↓↓↓

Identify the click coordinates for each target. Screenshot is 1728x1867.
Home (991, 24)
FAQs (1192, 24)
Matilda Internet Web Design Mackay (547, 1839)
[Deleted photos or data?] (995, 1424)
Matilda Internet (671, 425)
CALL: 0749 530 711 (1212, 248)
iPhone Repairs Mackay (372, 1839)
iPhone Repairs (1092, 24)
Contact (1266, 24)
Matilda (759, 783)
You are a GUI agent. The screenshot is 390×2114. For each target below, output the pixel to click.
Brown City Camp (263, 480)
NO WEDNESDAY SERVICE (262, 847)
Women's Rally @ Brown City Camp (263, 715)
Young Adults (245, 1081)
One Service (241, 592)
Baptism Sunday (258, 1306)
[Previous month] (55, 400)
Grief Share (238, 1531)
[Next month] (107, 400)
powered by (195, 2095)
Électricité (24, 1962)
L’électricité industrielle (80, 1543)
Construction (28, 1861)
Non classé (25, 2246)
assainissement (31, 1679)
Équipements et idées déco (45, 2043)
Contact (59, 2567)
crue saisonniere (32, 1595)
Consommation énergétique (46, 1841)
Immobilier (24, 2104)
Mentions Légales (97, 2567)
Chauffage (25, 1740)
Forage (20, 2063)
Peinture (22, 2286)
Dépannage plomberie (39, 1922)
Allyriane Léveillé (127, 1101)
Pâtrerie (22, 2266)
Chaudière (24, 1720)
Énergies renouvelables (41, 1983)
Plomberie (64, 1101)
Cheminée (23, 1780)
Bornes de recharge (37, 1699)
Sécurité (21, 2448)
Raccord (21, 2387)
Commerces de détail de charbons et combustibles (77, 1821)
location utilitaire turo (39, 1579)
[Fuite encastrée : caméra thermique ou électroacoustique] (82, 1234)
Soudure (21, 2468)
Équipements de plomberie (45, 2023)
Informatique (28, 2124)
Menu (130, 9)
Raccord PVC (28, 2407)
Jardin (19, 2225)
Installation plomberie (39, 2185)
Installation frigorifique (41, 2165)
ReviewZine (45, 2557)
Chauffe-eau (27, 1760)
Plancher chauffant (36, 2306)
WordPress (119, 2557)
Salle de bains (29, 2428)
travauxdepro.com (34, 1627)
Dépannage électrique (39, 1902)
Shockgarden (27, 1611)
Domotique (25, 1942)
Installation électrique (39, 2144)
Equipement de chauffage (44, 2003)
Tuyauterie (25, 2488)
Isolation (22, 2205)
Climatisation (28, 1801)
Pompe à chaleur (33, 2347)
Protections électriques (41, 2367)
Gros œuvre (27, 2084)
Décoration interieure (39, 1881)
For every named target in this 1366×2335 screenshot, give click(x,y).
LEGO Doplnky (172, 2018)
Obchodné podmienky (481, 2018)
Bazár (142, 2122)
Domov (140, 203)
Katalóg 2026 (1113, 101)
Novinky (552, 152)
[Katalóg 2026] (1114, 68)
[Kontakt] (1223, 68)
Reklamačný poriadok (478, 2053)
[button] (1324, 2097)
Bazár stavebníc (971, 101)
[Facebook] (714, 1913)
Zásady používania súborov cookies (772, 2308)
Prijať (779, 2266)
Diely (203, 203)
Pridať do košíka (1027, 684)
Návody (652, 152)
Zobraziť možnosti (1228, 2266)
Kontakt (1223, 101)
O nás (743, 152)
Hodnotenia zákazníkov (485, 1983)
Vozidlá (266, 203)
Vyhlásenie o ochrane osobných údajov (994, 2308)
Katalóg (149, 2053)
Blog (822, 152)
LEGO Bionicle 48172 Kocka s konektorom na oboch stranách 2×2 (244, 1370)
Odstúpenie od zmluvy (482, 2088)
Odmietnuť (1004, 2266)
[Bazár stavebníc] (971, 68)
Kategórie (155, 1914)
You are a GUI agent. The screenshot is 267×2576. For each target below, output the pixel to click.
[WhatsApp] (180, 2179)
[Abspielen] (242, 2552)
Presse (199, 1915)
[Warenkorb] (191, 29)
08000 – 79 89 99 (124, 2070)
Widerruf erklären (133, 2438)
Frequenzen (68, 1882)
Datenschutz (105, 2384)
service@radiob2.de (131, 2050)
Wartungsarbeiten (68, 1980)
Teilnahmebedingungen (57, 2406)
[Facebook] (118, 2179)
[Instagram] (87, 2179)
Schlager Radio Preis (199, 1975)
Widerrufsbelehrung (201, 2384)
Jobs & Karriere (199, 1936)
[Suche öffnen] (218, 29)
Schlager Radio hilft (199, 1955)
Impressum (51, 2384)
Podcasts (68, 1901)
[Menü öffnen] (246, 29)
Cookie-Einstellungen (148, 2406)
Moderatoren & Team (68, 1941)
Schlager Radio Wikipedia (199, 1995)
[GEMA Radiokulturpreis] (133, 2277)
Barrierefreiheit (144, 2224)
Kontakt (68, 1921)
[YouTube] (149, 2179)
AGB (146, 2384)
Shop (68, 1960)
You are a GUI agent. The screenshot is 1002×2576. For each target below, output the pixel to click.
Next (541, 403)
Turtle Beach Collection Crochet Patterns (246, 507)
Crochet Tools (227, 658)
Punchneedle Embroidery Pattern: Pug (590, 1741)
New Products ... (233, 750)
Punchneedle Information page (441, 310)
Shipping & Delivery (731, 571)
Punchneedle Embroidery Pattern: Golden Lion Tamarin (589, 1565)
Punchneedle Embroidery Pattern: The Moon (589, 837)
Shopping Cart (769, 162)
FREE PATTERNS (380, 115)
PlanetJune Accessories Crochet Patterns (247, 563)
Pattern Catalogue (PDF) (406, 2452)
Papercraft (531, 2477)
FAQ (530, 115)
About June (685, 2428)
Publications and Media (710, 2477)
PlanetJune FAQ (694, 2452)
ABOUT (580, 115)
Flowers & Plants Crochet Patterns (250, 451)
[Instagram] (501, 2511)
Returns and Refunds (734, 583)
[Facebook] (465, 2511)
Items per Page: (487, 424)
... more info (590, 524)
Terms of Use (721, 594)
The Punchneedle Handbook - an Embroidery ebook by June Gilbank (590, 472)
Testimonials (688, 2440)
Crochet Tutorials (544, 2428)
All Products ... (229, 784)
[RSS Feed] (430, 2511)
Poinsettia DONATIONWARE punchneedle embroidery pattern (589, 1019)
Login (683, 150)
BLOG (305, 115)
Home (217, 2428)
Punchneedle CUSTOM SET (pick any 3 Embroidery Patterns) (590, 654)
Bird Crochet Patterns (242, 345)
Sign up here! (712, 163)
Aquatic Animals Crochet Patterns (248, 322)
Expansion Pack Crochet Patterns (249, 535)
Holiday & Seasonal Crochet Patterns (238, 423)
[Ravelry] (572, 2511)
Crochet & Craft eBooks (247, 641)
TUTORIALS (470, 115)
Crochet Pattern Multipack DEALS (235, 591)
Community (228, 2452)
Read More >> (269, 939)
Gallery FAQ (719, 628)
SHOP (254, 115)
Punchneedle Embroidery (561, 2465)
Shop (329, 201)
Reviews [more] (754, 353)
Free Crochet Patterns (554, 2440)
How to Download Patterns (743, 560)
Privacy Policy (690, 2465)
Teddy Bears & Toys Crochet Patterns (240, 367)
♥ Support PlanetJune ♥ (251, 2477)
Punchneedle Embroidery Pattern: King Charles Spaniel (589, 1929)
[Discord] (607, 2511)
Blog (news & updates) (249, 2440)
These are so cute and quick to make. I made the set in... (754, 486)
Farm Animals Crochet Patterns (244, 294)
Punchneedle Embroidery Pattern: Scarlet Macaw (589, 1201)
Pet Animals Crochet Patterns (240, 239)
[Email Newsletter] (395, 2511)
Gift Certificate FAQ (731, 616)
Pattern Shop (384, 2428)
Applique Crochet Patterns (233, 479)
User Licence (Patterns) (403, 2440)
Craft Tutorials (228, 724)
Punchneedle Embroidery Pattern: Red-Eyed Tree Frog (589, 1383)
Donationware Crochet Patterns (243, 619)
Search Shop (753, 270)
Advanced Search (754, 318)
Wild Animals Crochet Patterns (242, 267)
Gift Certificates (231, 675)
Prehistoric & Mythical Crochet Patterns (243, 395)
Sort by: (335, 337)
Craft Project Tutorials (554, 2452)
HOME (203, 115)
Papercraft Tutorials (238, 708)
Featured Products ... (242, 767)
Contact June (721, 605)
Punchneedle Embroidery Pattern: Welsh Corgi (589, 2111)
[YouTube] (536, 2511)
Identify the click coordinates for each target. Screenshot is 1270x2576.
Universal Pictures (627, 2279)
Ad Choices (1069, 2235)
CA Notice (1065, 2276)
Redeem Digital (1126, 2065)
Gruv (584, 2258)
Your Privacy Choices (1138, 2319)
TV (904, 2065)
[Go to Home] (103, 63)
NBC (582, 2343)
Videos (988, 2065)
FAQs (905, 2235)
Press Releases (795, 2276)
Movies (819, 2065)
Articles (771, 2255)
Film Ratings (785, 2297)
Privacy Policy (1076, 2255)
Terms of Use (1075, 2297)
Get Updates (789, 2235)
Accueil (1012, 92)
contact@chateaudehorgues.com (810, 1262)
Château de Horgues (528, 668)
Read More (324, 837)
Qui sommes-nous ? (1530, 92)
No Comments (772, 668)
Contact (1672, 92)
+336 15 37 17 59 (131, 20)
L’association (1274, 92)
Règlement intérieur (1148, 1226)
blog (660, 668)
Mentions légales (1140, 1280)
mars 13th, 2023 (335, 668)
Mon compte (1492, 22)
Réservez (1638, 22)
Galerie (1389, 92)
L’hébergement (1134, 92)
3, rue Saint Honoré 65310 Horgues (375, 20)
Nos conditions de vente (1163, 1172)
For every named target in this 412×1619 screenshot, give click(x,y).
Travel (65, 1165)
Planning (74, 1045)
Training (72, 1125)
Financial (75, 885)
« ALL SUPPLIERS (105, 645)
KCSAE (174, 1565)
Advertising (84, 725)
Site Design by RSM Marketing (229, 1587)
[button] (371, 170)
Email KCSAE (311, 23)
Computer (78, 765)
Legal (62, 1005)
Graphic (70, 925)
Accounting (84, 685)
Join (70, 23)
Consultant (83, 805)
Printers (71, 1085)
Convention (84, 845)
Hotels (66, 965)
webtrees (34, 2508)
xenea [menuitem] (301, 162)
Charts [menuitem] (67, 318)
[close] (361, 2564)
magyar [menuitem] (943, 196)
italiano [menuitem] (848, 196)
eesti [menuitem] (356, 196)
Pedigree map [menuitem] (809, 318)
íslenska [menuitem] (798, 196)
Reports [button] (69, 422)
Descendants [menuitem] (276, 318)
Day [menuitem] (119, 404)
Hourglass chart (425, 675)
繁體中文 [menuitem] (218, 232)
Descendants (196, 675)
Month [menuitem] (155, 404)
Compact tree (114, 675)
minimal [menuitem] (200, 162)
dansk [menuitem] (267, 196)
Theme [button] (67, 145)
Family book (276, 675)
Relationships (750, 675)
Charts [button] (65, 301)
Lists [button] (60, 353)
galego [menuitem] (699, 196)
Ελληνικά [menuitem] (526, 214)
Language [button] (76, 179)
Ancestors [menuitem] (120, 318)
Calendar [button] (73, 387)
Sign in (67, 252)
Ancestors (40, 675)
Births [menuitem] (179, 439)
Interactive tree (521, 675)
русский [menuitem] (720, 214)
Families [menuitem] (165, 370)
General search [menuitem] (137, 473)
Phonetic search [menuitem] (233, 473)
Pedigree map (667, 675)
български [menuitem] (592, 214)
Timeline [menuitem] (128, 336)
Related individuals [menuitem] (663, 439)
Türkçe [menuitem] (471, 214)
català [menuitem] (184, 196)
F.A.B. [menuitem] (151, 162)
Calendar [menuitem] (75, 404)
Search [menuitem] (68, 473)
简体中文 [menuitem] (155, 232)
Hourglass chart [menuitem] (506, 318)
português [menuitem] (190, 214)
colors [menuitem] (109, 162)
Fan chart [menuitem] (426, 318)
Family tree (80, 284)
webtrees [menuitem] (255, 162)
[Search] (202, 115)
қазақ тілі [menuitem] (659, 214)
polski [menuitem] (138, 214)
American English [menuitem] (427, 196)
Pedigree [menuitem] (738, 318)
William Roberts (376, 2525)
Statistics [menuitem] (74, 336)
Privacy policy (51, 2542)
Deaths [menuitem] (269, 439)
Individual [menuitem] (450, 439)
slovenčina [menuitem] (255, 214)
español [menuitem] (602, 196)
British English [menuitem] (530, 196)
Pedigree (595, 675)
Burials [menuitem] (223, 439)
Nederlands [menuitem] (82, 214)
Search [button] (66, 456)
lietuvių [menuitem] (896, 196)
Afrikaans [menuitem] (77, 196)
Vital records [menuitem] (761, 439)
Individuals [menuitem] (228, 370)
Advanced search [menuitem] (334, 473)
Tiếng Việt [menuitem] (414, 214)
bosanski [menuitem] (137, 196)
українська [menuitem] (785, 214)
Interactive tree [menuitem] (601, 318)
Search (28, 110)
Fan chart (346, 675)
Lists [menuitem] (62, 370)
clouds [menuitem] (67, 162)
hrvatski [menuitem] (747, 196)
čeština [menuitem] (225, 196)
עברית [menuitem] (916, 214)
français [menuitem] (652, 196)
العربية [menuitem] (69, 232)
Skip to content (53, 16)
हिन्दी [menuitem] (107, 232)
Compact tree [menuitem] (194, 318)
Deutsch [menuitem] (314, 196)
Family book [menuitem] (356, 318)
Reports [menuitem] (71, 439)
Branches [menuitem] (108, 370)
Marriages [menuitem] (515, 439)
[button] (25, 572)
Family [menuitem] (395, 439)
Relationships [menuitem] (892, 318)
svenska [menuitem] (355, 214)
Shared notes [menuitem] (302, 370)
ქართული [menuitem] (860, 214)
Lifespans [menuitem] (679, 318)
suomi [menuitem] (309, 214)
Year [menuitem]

↑↑↑

Output the lines above exactly, but only those between the line holding "Sécurité (21, 2448)" and the line holding "Équipements de plomberie (45, 2023)", inclusive.

Response to the task ->
Sécurité (21, 2448)
Raccord (21, 2387)
Commerces de détail de charbons et combustibles (77, 1821)
location utilitaire turo (39, 1579)
[Fuite encastrée : caméra thermique ou électroacoustique] (82, 1234)
Soudure (21, 2468)
Équipements de plomberie (45, 2023)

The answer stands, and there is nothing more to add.